■ Material to process:
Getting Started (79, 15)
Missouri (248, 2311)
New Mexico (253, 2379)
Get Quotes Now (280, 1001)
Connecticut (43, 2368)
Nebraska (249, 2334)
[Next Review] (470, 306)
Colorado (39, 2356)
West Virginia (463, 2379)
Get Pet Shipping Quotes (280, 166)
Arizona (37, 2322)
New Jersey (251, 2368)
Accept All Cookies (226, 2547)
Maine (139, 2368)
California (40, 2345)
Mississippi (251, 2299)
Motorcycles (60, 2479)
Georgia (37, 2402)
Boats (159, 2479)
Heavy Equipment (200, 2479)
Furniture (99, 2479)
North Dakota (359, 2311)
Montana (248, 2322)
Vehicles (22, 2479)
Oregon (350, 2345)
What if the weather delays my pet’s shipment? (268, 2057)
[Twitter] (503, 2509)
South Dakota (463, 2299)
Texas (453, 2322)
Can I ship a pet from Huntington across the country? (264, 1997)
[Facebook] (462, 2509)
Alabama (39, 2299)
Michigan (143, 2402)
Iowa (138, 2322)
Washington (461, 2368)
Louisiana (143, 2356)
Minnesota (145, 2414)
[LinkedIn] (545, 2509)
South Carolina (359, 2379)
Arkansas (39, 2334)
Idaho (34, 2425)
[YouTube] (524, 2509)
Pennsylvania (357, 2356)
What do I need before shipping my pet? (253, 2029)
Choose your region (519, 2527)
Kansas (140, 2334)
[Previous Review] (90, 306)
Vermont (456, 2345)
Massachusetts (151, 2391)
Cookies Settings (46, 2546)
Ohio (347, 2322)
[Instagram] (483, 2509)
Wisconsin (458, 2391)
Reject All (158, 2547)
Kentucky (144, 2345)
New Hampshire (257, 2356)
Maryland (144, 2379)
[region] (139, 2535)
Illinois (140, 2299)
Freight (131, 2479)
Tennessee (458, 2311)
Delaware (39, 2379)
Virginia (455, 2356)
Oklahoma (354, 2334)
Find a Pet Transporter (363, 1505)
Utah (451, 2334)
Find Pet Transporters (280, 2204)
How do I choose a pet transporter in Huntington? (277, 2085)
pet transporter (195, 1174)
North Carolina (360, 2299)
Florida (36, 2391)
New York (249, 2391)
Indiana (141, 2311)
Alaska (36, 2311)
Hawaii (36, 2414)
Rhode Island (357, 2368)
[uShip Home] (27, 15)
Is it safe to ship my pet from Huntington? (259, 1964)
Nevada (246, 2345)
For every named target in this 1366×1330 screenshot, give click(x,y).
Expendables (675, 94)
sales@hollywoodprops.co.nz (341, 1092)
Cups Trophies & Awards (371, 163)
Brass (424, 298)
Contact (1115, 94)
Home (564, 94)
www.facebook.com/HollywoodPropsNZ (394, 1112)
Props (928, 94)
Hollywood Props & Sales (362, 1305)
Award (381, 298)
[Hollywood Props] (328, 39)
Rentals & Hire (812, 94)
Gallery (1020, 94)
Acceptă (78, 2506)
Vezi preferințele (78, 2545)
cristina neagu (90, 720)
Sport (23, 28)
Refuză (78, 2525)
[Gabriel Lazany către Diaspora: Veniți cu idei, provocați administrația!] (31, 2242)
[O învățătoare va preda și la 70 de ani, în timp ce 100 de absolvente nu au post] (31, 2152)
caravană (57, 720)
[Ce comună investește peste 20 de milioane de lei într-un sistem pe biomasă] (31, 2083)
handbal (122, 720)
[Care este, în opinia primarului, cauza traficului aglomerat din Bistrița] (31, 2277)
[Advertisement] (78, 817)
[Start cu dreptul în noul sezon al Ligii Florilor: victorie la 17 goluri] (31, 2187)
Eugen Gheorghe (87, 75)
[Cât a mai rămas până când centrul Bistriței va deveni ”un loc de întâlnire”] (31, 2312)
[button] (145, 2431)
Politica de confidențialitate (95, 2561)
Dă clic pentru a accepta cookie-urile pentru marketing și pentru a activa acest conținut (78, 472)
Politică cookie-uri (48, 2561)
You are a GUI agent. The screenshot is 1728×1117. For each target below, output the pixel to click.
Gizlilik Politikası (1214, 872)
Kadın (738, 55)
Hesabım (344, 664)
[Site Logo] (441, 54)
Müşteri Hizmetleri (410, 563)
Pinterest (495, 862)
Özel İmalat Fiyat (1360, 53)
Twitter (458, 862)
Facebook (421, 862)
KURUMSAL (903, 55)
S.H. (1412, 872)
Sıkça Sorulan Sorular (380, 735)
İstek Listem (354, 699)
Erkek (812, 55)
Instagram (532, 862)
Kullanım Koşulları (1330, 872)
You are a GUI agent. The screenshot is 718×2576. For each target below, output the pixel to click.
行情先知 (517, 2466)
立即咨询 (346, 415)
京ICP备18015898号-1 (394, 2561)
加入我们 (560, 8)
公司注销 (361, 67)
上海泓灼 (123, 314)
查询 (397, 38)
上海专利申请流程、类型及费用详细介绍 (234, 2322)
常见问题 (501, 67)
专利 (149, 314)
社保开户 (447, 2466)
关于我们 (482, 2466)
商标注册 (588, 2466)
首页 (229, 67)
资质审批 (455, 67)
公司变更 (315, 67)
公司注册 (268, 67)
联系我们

■ Task to carry out:
Return each entry exactly. Leave none out.

■ Response:
Getting Started (79, 15)
Missouri (248, 2311)
New Mexico (253, 2379)
Get Quotes Now (280, 1001)
Connecticut (43, 2368)
Nebraska (249, 2334)
[Next Review] (470, 306)
Colorado (39, 2356)
West Virginia (463, 2379)
Get Pet Shipping Quotes (280, 166)
Arizona (37, 2322)
New Jersey (251, 2368)
Accept All Cookies (226, 2547)
Maine (139, 2368)
California (40, 2345)
Mississippi (251, 2299)
Motorcycles (60, 2479)
Georgia (37, 2402)
Boats (159, 2479)
Heavy Equipment (200, 2479)
Furniture (99, 2479)
North Dakota (359, 2311)
Montana (248, 2322)
Vehicles (22, 2479)
Oregon (350, 2345)
What if the weather delays my pet’s shipment? (268, 2057)
[Twitter] (503, 2509)
South Dakota (463, 2299)
Texas (453, 2322)
Can I ship a pet from Huntington across the country? (264, 1997)
[Facebook] (462, 2509)
Alabama (39, 2299)
Michigan (143, 2402)
Iowa (138, 2322)
Washington (461, 2368)
Louisiana (143, 2356)
Minnesota (145, 2414)
[LinkedIn] (545, 2509)
South Carolina (359, 2379)
Arkansas (39, 2334)
Idaho (34, 2425)
[YouTube] (524, 2509)
Pennsylvania (357, 2356)
What do I need before shipping my pet? (253, 2029)
Choose your region (519, 2527)
Kansas (140, 2334)
[Previous Review] (90, 306)
Vermont (456, 2345)
Massachusetts (151, 2391)
Cookies Settings (46, 2546)
Ohio (347, 2322)
[Instagram] (483, 2509)
Wisconsin (458, 2391)
Reject All (158, 2547)
Kentucky (144, 2345)
New Hampshire (257, 2356)
Maryland (144, 2379)
[region] (139, 2535)
Illinois (140, 2299)
Freight (131, 2479)
Tennessee (458, 2311)
Delaware (39, 2379)
Virginia (455, 2356)
Oklahoma (354, 2334)
Find a Pet Transporter (363, 1505)
Utah (451, 2334)
Find Pet Transporters (280, 2204)
How do I choose a pet transporter in Huntington? (277, 2085)
pet transporter (195, 1174)
North Carolina (360, 2299)
Florida (36, 2391)
New York (249, 2391)
Indiana (141, 2311)
Alaska (36, 2311)
Hawaii (36, 2414)
Rhode Island (357, 2368)
[uShip Home] (27, 15)
Is it safe to ship my pet from Huntington? (259, 1964)
Nevada (246, 2345)
For every named target in this 1366×1330 screenshot, give click(x,y).
Expendables (675, 94)
sales@hollywoodprops.co.nz (341, 1092)
Cups Trophies & Awards (371, 163)
Brass (424, 298)
Contact (1115, 94)
Home (564, 94)
www.facebook.com/HollywoodPropsNZ (394, 1112)
Props (928, 94)
Hollywood Props & Sales (362, 1305)
Award (381, 298)
[Hollywood Props] (328, 39)
Rentals & Hire (812, 94)
Gallery (1020, 94)
Acceptă (78, 2506)
Vezi preferințele (78, 2545)
cristina neagu (90, 720)
Sport (23, 28)
Refuză (78, 2525)
[Gabriel Lazany către Diaspora: Veniți cu idei, provocați administrația!] (31, 2242)
[O învățătoare va preda și la 70 de ani, în timp ce 100 de absolvente nu au post] (31, 2152)
caravană (57, 720)
[Ce comună investește peste 20 de milioane de lei într-un sistem pe biomasă] (31, 2083)
handbal (122, 720)
[Care este, în opinia primarului, cauza traficului aglomerat din Bistrița] (31, 2277)
[Advertisement] (78, 817)
[Start cu dreptul în noul sezon al Ligii Florilor: victorie la 17 goluri] (31, 2187)
Eugen Gheorghe (87, 75)
[Cât a mai rămas până când centrul Bistriței va deveni ”un loc de întâlnire”] (31, 2312)
[button] (145, 2431)
Politica de confidențialitate (95, 2561)
Dă clic pentru a accepta cookie-urile pentru marketing și pentru a activa acest conținut (78, 472)
Politică cookie-uri (48, 2561)
You are a GUI agent. The screenshot is 1728×1117. For each target below, output the pixel to click.
Gizlilik Politikası (1214, 872)
Kadın (738, 55)
Hesabım (344, 664)
[Site Logo] (441, 54)
Müşteri Hizmetleri (410, 563)
Pinterest (495, 862)
Özel İmalat Fiyat (1360, 53)
Twitter (458, 862)
Facebook (421, 862)
KURUMSAL (903, 55)
S.H. (1412, 872)
Sıkça Sorulan Sorular (380, 735)
İstek Listem (354, 699)
Erkek (812, 55)
Instagram (532, 862)
Kullanım Koşulları (1330, 872)
You are a GUI agent. The screenshot is 718×2576. For each target below, output the pixel to click.
行情先知 (517, 2466)
立即咨询 (346, 415)
京ICP备18015898号-1 (394, 2561)
加入我们 (560, 8)
公司注销 (361, 67)
上海泓灼 (123, 314)
查询 (397, 38)
上海专利申请流程、类型及费用详细介绍 (234, 2322)
常见问题 (501, 67)
专利 (149, 314)
社保开户 (447, 2466)
关于我们 (482, 2466)
商标注册 (588, 2466)
首页 (229, 67)
资质审批 (455, 67)
公司变更 (315, 67)
公司注册 (268, 67)
联系我们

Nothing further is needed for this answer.